Dataset excerpts
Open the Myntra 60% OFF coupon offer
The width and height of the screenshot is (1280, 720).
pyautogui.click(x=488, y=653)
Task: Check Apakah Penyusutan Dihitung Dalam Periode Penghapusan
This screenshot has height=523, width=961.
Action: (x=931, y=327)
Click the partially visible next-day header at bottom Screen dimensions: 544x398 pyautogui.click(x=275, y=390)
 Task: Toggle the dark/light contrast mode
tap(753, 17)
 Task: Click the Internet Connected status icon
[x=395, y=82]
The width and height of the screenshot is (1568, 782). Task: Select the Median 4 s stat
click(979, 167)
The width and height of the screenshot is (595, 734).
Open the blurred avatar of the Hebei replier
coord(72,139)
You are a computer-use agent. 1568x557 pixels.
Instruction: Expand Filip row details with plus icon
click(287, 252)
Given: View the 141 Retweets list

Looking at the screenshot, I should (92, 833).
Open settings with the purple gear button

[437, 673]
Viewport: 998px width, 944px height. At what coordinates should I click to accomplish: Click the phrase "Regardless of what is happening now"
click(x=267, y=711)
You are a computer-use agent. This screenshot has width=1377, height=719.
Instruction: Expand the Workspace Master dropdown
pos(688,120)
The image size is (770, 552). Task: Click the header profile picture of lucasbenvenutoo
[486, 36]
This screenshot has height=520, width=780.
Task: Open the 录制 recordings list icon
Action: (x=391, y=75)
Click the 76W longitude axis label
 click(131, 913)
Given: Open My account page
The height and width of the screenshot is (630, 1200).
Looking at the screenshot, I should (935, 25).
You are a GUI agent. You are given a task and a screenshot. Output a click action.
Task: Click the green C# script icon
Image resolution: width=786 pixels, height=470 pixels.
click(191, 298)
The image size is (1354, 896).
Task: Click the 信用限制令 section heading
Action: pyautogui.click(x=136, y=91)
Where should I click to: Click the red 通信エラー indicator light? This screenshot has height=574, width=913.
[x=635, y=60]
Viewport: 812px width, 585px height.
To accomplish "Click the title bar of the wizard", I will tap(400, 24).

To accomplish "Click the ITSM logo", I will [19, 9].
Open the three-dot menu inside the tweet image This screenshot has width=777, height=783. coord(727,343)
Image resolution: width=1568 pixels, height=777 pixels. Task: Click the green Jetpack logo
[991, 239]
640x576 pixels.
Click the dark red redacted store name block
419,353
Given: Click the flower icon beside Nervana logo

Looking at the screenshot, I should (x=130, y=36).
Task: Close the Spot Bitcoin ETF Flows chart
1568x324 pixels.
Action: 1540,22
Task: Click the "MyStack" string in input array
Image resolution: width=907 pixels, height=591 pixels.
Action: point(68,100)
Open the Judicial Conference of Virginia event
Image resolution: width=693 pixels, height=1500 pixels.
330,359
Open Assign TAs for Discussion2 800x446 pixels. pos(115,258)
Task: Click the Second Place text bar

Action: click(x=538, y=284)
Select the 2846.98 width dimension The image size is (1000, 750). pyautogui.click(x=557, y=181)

TASK REQUIREMENTS: Retype exactly the line with "Open Assign TAs" and each line after it until the records end, and include no other line.

WRITTEN SOLUTION:
Open Assign TAs for Discussion2 800x446 pixels. pos(115,258)
Task: Click the Second Place text bar

Action: click(x=538, y=284)
Select the 2846.98 width dimension The image size is (1000, 750). pyautogui.click(x=557, y=181)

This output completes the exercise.